§ **TASK LIST**
A. In the sentencing remarks on money laundering below, what makes money laundering difficult for authorities, according to the court?
B. Pick up the sentencing remarks on money laundering after their last sentence and keep writing them.

§ **DOCUMENT SECTION**
= = = = = = =
148Given the different nature of this type of charge as compared to the other types of charges dealt with in the cases to which the parties have referred me, and the different circumstances relating to the offending and the offenders in those cases as compared to those of Mr Tan and Ms Chin, I have found this exercise to be one of only very limited utility.

149In no way were any of those other cases truly comparable or on all fours with the cases relating to Mr Tan and Ms Chin. I did not understand any counsel who appeared in this matter to suggest otherwise.

Sentencing principles

Section 16A considerations

150I am obliged to have regard to, so far as they are relevant, the various matters set out in s 16A of the Crimes Act 1914 (Cth), and I do so. Any sentence that I impose on an accused must be one that is of a severity appropriate in all the circumstances that relate to that accused.

General Deterrence

151I must have regard to a number of sentencing principles when determining the appropriate sentence in each accused’s case.

152General deterrence is a very important sentencing consideration for offences of this type. Money laundering is an important part of organised criminal activity and is difficult to detect and costly and time consuming to investigate. When sentencing an offender for offending of this nature, a court must make it clear to other would- be offenders that if they commit such offences and are caught, the consequences for them will be severe. So, anyone in the community who is contemplating engaging in money laundering conduct must be left in no doubt that the likely consequences for them if caught will clearly outweigh any financial or other benefit they expect to receive by engaging in such serious criminal conduct.
= = = = = = =
[Recorded data]
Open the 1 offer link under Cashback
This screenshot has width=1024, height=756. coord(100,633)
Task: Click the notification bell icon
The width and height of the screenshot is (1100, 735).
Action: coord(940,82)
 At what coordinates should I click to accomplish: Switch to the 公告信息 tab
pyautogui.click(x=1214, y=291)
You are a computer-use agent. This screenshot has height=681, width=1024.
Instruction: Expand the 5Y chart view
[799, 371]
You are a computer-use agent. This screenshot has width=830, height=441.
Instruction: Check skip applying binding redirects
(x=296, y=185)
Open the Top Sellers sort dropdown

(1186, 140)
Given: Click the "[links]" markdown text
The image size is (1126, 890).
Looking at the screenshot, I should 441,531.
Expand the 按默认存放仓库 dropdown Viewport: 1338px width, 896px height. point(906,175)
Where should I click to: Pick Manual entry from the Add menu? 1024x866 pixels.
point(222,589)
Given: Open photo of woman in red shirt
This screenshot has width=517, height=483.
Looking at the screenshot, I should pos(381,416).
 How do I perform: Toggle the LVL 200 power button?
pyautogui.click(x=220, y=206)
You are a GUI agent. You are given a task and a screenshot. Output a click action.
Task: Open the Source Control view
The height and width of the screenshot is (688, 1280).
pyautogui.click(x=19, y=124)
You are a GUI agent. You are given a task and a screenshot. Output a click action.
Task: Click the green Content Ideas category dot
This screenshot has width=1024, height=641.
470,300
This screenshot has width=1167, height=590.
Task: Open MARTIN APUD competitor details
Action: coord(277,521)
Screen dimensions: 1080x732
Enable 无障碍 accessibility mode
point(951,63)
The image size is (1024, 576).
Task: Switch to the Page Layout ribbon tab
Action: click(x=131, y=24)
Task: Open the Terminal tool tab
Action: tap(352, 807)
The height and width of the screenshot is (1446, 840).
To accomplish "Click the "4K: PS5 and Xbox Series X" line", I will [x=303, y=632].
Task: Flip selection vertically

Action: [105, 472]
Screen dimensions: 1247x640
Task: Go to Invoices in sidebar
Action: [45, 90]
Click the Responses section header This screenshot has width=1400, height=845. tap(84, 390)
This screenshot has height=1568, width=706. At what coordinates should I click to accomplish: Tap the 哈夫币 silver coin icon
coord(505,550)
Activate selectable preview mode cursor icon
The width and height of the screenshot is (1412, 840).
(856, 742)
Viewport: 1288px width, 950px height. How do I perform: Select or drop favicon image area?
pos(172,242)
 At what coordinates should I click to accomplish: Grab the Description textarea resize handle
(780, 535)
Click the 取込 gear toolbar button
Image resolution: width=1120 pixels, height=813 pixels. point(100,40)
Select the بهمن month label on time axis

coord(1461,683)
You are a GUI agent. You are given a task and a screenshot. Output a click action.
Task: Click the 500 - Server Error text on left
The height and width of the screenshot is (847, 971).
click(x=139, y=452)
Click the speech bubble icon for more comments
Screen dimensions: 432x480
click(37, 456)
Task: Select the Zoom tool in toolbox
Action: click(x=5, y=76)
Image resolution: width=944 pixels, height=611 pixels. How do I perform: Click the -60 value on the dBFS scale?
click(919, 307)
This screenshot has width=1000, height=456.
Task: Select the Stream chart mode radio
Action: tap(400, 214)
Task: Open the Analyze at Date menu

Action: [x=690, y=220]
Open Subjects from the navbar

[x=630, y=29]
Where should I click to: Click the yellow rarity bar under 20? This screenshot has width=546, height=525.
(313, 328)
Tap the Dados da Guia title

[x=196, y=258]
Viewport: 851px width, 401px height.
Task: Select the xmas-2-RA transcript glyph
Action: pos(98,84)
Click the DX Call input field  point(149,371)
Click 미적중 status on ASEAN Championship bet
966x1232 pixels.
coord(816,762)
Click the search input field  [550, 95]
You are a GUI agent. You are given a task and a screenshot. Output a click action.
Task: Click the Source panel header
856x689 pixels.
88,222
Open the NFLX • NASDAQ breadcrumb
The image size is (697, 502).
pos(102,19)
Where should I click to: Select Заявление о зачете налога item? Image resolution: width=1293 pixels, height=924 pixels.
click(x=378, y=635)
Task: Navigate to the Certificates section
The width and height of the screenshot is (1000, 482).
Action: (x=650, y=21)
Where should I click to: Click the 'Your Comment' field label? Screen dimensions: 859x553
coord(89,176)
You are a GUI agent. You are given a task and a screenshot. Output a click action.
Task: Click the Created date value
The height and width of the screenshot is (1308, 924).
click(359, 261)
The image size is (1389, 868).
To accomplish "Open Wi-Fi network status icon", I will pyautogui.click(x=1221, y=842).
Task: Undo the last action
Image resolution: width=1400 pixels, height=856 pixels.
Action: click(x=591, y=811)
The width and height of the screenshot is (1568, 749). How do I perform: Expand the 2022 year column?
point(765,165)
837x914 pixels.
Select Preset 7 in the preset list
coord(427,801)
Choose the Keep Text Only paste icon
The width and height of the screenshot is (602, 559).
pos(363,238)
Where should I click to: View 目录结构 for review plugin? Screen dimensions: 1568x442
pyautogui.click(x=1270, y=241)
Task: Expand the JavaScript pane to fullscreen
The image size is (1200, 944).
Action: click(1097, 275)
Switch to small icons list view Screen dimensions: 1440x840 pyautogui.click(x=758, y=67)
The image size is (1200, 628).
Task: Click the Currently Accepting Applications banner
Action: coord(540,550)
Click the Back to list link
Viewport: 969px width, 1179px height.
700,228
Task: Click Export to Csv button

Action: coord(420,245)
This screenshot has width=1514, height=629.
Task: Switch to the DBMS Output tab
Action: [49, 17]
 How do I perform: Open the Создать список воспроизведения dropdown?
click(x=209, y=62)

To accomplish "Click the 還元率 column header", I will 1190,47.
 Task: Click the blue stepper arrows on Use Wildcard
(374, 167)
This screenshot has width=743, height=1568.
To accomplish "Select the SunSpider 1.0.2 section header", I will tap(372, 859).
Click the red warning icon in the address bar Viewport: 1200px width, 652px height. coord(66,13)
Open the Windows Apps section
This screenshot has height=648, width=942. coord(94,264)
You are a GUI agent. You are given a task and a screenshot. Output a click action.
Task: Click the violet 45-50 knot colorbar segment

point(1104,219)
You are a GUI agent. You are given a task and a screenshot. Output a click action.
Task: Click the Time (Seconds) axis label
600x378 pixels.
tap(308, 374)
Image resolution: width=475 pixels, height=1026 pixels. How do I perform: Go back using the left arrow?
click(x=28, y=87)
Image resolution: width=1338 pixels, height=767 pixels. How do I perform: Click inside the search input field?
= = = = = = =
§ **ANSWERS BELOW**
A. It is difficult to detect and costly and time consuming to investigate.

B.
Denunciation

153Denunciation is another significant sentencing consideration. On behalf of the community, this court must make clear that offending of this type is totally unacceptable.

Specific Deterrence and Protection of the Community

154Given the nature, seriousness and extent of the offending that Mr Tan and Ms Chin engaged in, specific deterrence is a relevant sentencing consideration.

155Whilst there is a need to specifically deter Mr Tan and Ms Chin from further offending, the weight to be accorded to this sentencing consideration, and indeed to that of community protection, is greater in respect of Mr Tan than for Ms Chin as his offending was more serious than hers and his level of remorse, insight and understanding of the seriousness of this type of criminal conduct is more limited than hers.

156In respect of each accused, I recognise the fact that they are of prior good character and I also allow for the fact that the experience of having to serve a custodial sentence will go some way towards discouraging them from behaving in any similar fashion in the future.

157In the end, whilst relevant, specific deterrence and protection of the community are of lesser significance in the sentencing calculus than general deterrence, denunciation and just punishment. In Mr Tan’s case, the weight to be accorded to those sentencing principles is somewhat greater than in Ms Chin’s case.

Just Punishment

158This court must impose a just punishment in respect of each accused.

159Individualised justice is what is required. The sentence to be imposed must take account of the specific criminal conduct alleged, the relevant sentencing principles to be applied, and the personal circumstances and mitigatory matters of the accused who is to be sentenced for that conduct.

160Having undertaken that exercise in relation to each accused separately, it is clear that in each case a significant punishment is warranted, albeit a more severe one for Mr Tan whose offending was clearly of a more serious nature than Ms Chin’s.

Prospects of Rehabilitation

161Another important consideration for this court is the age and prospects of rehabilitation of the offender to be sentenced.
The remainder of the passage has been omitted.